When Dry (Senior) died in 1843 he left the Quamby Estate's 30000 acre to his son. Portions of the land have been sold off over time; by 1963 the estate was reduced to 600 acre. Quamby Estate's main house is a 33-room building in the American Colonial style, that was built over 10 years from 1828.
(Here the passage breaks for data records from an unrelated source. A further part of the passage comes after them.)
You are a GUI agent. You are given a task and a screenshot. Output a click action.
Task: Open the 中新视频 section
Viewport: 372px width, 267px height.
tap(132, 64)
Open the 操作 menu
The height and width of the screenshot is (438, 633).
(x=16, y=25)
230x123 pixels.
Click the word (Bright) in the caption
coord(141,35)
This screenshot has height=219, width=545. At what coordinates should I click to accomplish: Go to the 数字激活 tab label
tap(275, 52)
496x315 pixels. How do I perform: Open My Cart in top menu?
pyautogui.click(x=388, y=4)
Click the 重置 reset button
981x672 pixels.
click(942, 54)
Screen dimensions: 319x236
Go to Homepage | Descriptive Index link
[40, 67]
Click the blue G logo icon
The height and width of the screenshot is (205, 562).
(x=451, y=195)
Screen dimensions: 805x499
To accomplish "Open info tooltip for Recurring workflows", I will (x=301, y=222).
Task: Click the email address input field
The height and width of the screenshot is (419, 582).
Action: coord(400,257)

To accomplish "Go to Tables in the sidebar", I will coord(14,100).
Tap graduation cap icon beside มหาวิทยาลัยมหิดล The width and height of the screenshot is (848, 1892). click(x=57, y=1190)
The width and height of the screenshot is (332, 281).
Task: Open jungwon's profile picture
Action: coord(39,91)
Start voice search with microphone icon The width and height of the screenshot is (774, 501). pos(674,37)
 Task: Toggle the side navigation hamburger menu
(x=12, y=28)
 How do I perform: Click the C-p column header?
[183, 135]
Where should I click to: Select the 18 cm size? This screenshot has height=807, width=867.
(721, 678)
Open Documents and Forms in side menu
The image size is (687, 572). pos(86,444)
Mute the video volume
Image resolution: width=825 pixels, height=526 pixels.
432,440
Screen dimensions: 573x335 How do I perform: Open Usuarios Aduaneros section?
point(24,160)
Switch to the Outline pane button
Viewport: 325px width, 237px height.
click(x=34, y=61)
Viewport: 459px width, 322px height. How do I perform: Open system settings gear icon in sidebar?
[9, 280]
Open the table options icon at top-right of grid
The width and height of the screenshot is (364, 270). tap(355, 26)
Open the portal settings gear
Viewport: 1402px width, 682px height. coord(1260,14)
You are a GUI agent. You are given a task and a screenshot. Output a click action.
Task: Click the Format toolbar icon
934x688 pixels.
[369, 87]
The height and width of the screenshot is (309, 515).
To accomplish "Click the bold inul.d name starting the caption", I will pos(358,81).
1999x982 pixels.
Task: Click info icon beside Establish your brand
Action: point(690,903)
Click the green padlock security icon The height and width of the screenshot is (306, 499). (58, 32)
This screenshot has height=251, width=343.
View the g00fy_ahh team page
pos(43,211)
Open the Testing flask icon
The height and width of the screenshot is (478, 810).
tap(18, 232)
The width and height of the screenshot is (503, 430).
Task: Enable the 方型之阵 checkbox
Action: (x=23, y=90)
Sir Richard Dry had no heirs and just prior to his death in 1868 he had begun to shed the vast acreage of Quamby Estate. He was buried beneath the chancery in the Church he founded, St Mary's at Hagley. Soon after Lady Dry sold Quamby and sailed for England. At the time it was one of the most important land sales ever held in Tasmania.

===Subdivision===
In 1875, Quamby was sold to Victorian grazier J. J. Phelps, at which time it encompassed 11800 acre. Phelps did not renew the leases of most tenant farmers and converted 4000 acre of agricultural land to pasture. Due to a corresponding downturn in wool prices, the estate was neglected and in 1887 Phelps subdivided the original property into 39 farms. The main property of 970 acre was acquired by George Gregory and remained in the ownership of the Gregory family until the 1950s, by which time it had been reduced to 640 acre. It was subsequently purchased by John and Sallie Barnett, who undertook restoration of the homestead in the 1960s.

==Recognition==
Quamby Estate is listed on both the now-defunct Register of the National Estate and the Tasmanian Heritage Register.

==Current usage==
Current owners and Virgin Australia founders Brett Godfrey and Rob Sherrard purchased Quamby Estate in 2010. They have also invested in several other tourism assets including the Tasmanian Walking Company, Lake House and Low Head in Tasmania. Godfrey co-owns Makepeace Island in Queensland with Sir Richard Branson. In 2011 Quamby Estate was fully restored to a lodge housing 10 guest rooms. Quamby Estate is also the base for Tasmanian Walking Companies' Bay of Fires and Cradle Mountain Huts Guided Walks

In the early 1990s, the lodge added a golf course, whose 8th hole is the longest par 5 in Tasmania at 576 metres. The Georgian Club House was built in the 1850s as original Estate Manager's office.